Otoriteryanizm ve ataerkillik, hep geleneksel aile modelini, daha doğrusu ideolojisini savunmakta ve desteklemektedir. Geleneksel aile modelinde kadın erkeğin altıdır ve kadının yeri ailesidir anlayışı hakimdir. Geleneksel aile modeli, kadının sosyal, siyasal, kültürel, çalışma ve entelektüel hayata aktif olarak katılmasına çok imkan tanımamakta ve alan açmamaktadır. Otoriteryanizm ve ataerkillik, geleneksel aile ideolojisine kadını hapsederek kadının eksiksiz ve amasız şekilde eşitliğini ve özgürlüğünü tanımamaktadır.

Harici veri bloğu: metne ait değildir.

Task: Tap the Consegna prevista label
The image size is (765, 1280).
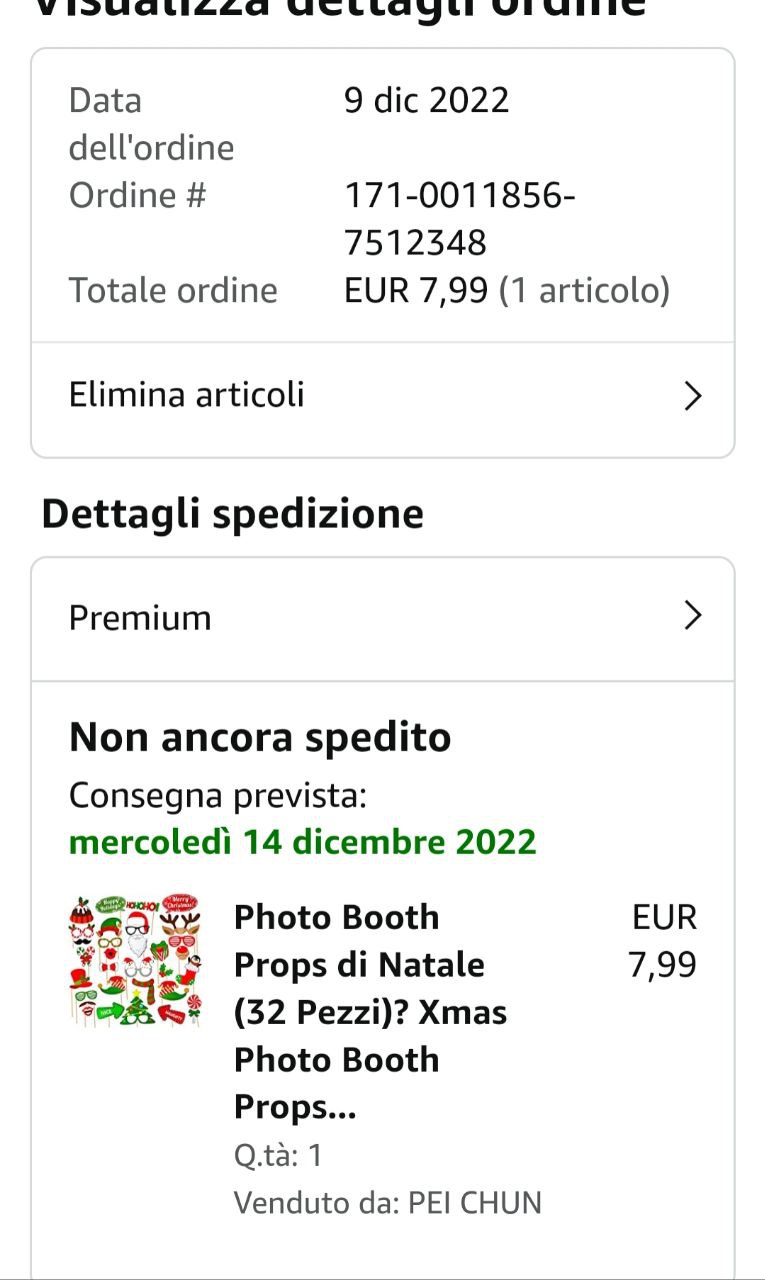Action: (217, 796)
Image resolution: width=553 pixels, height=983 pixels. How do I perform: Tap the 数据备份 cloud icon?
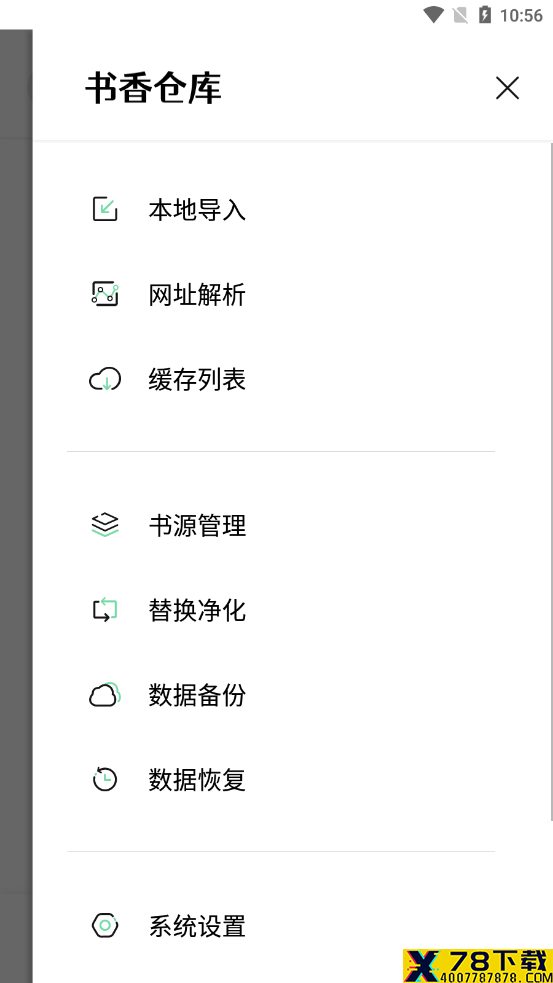click(x=105, y=695)
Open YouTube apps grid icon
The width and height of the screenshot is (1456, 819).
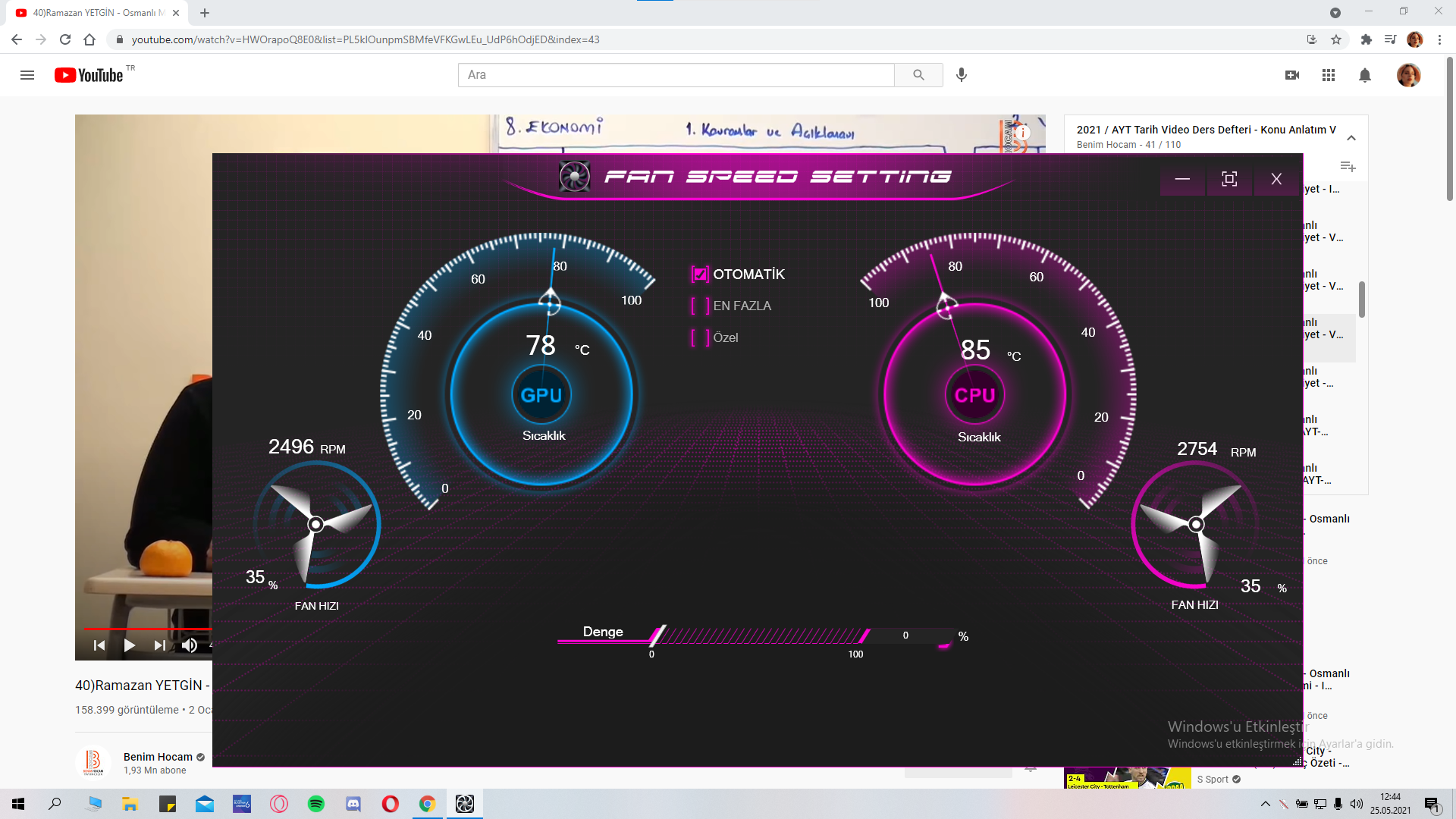[x=1329, y=75]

Otoriter güçler, doğmatik anneliği en yüksek, yüce ve kutsal olarak sunmakta, kendi annelerini, eşlerini veya kızlarını model olarak gösterebilmektedirler.Kadınların hukuktan, eşitlikten ve özgürlükten mahrum hayatları, otoriter yapıların ve despot liderlerin umurunda değildir. Kadınların bu dünyadaki durumlarıyla ve sorunlarıyla ilgilenmeyen despotlar, öte dünyada kadınlara cenneti vadetmektedirler.Otoriteryanizm ve ataerkilizm, kadın için özgürlüğü, eşitliği ve hakları birincil öncelik olmaktan çıkarmak için sürekli olarak öte dünyada cenneti vadeden dini ve kültürel referansları kullanmaktadır. Cinsiyetçi ayırımcılıklar, kadın-erkek arasında kurulan altlı-üstlü hiyerarşiler, otoriteryanizmi, despotizmi, baskıyı, hukuksuzluğu, şiddeti ve çatışmayı beslemektedir. Demokrasinin, hukukun ve barışın gelişmesi için ataerkillikten arınmış bütün kadınları ve erkekleri eşit gören, cinsiyetçi baskıyı reddeden demokratik bir sosyal ve siyasal yapının oluşturulması için yoğun bir çabaya ihtiyaç vardır.